POLITICAL CYCLES IN STOCK MARKET RETURN MOVEMENTS IN NIGERIA
Keywords:
Political Cycles, Presidential Election Cycle, Spectral analysis, Time domain analysis, GARCH model, Nigeria, Stock price, returnsAbstract
The degree to which stock market movements in emerging/developing democracies follow a political cycle, such as the presidential election cycle (PEC), is a crucial area of research in the field of how the political system affect stock markets. This relationship's rationalization accords with the Political Business Cycle Theory (PBC) claims regarding the opportunistic policy behavior of elected presidencies in democracies. It attributes its existence to the effect of a presidency's electoral tenure. The relationship has, nevertheless, been determined to be a puzzle, representing the inconsistency between the robust empirical support for the established US stock market but the lack of equivalent findings for other developed democracies or the PBC theories' implications. This study is motivated by the claim that results from stock markets with varying degrees of market efficiency are instructive to address the puzzle. Thus, the study offers insights from the developing Nigerian stock market. It employs multidimensional analysis to look into the PEC in the Nigerian stock market, utilizing regression, time domain, and frequency domain studies. The findings from the time domain analysis and the PEC model of stock returns fail to support that the years of the presidential election tenure cause the differences in average stock returns across the first and second halves of the presidential election term.

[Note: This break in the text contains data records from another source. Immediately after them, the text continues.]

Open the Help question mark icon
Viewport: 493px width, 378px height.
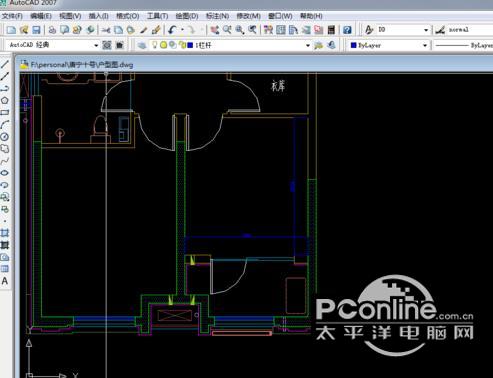tap(347, 30)
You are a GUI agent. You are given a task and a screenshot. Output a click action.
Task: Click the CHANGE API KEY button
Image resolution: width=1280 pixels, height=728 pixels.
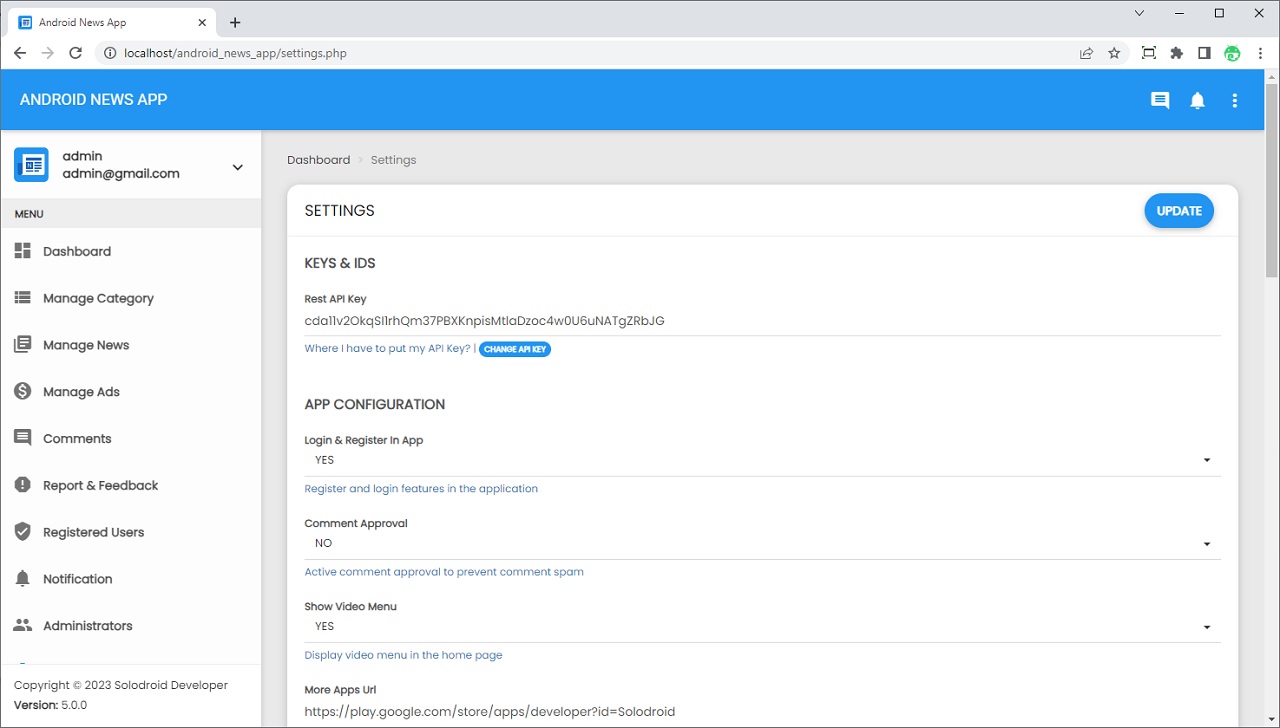tap(515, 349)
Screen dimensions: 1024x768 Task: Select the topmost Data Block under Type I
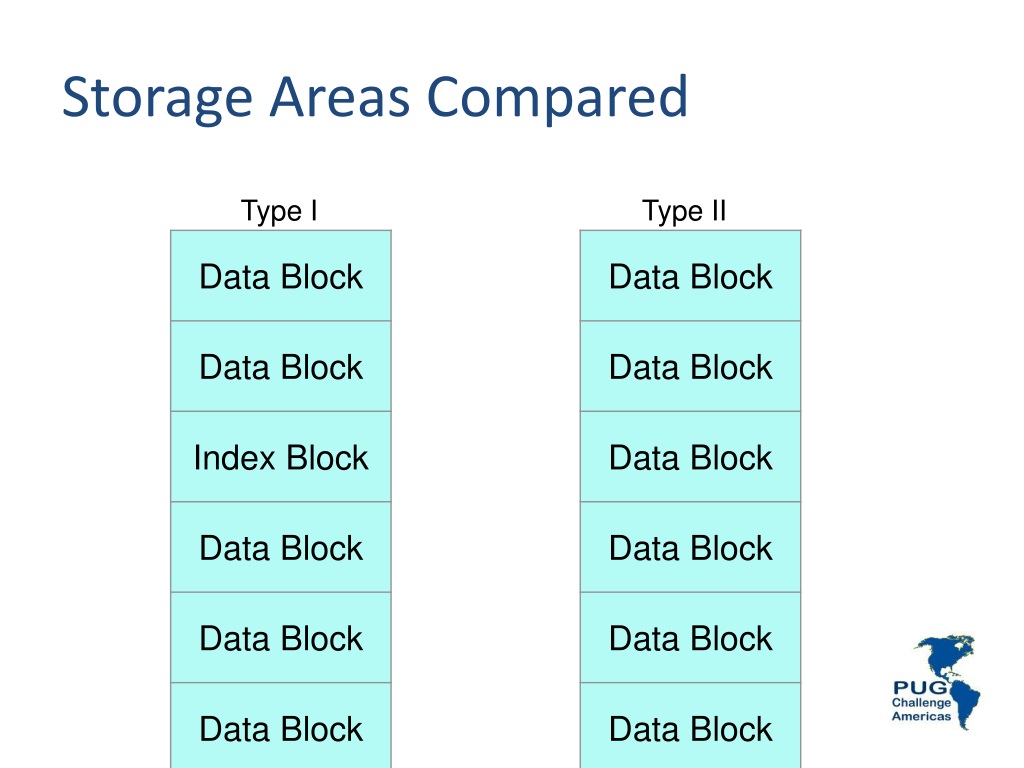[x=281, y=276]
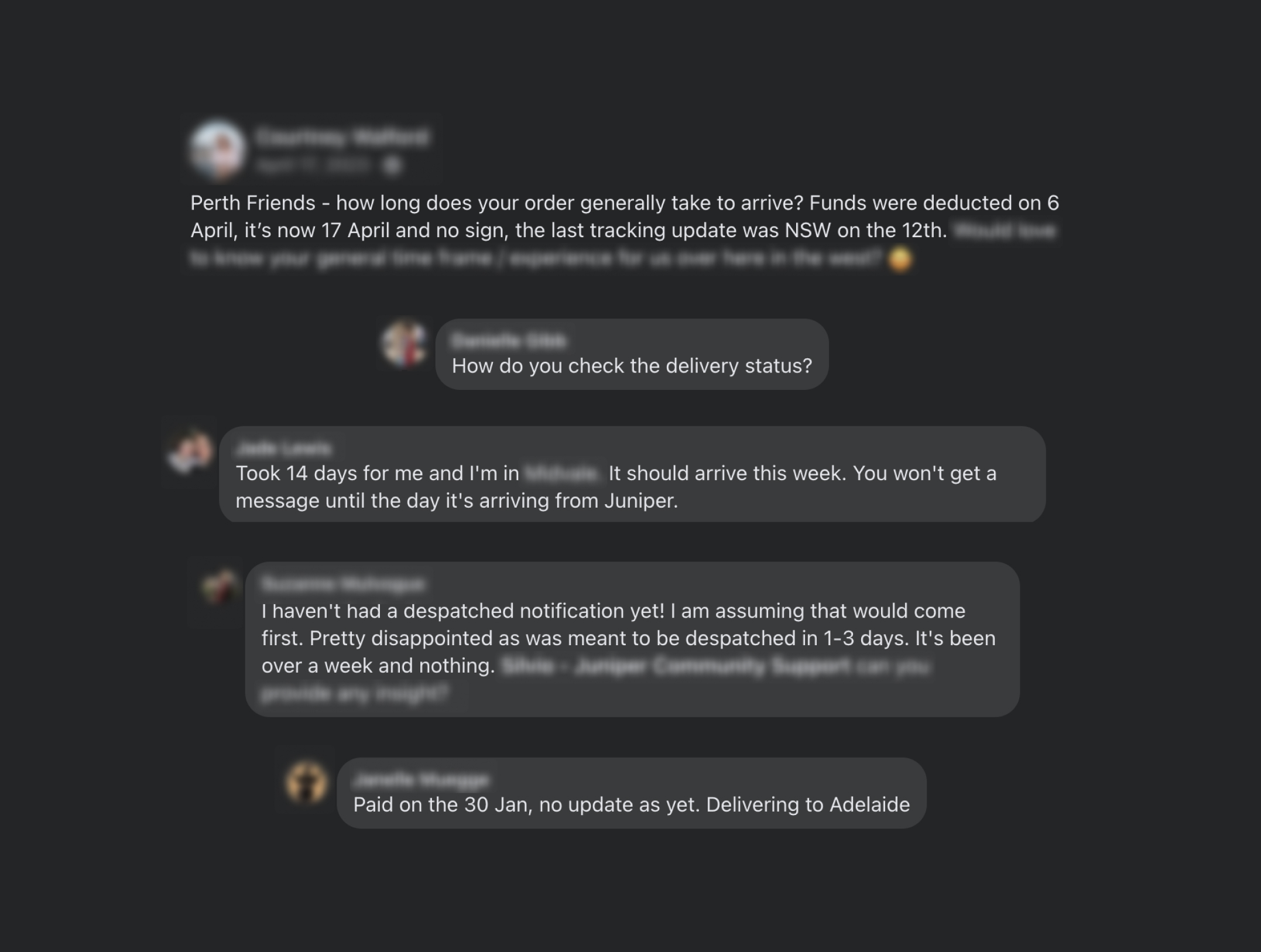Select the "How do you check the delivery status?" comment

pyautogui.click(x=632, y=367)
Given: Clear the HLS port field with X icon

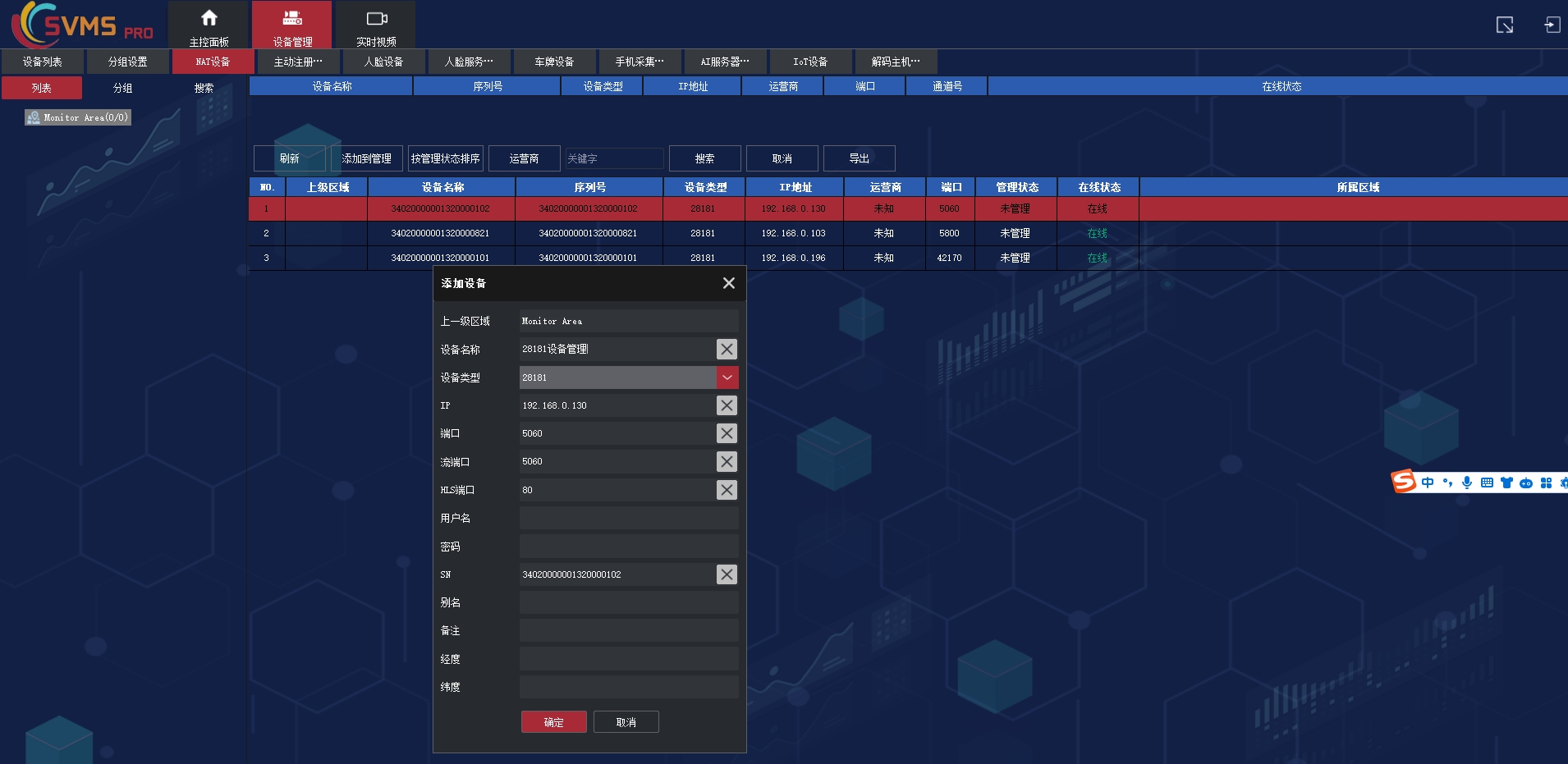Looking at the screenshot, I should tap(727, 490).
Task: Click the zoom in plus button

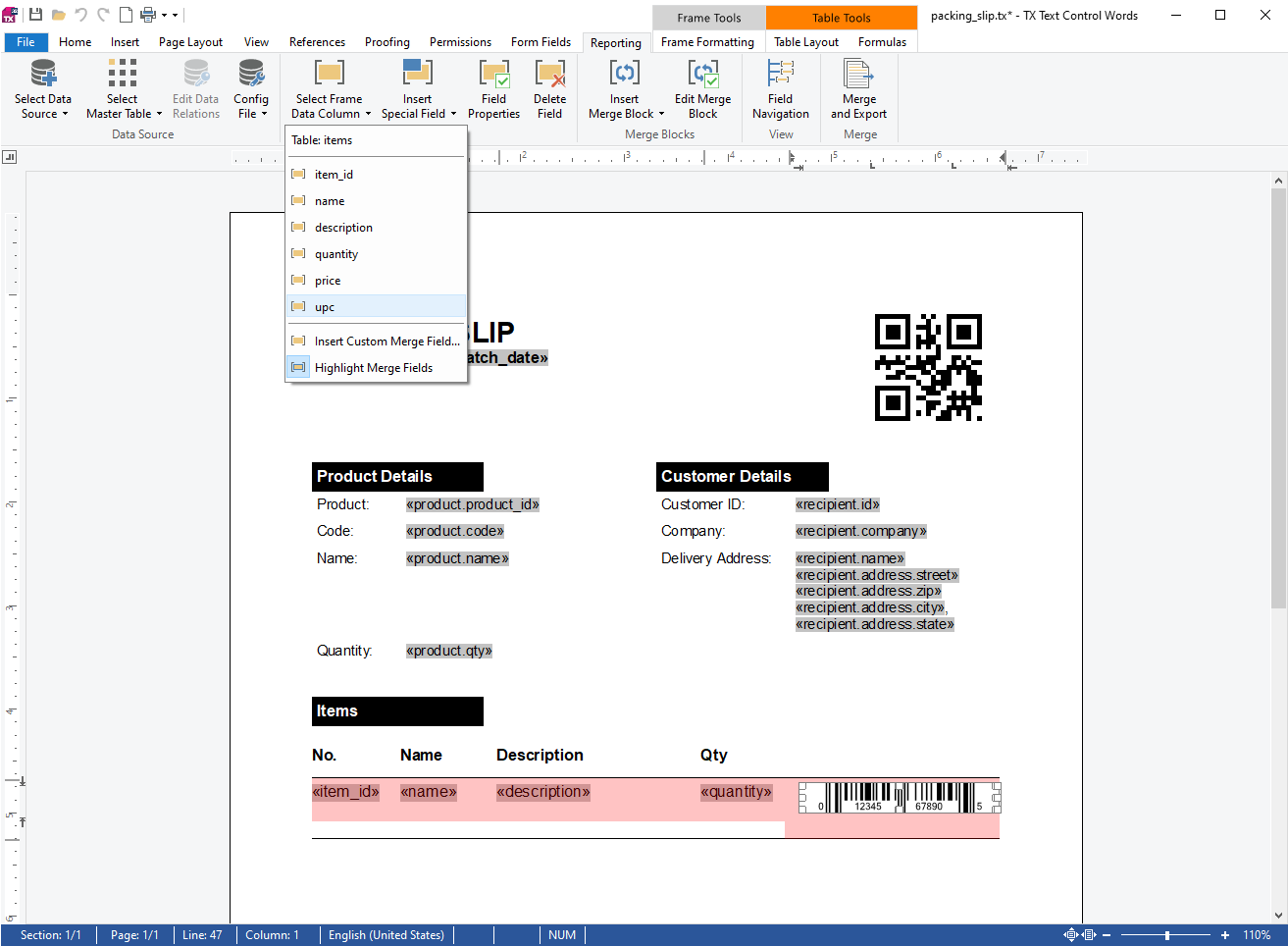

The study concludes that the evidence fails to support a causal effect of the years of the presidential tenure on the stock market in Nigeria. Political cycle of the form of the PEC do not appear to exist in Nigeria. The study recommends that investors in Nigeria’s stock markets should ignore market timing strategies, such as that based on the PEC pattern in stock market returns, and employ long-term portfolio investment strategies.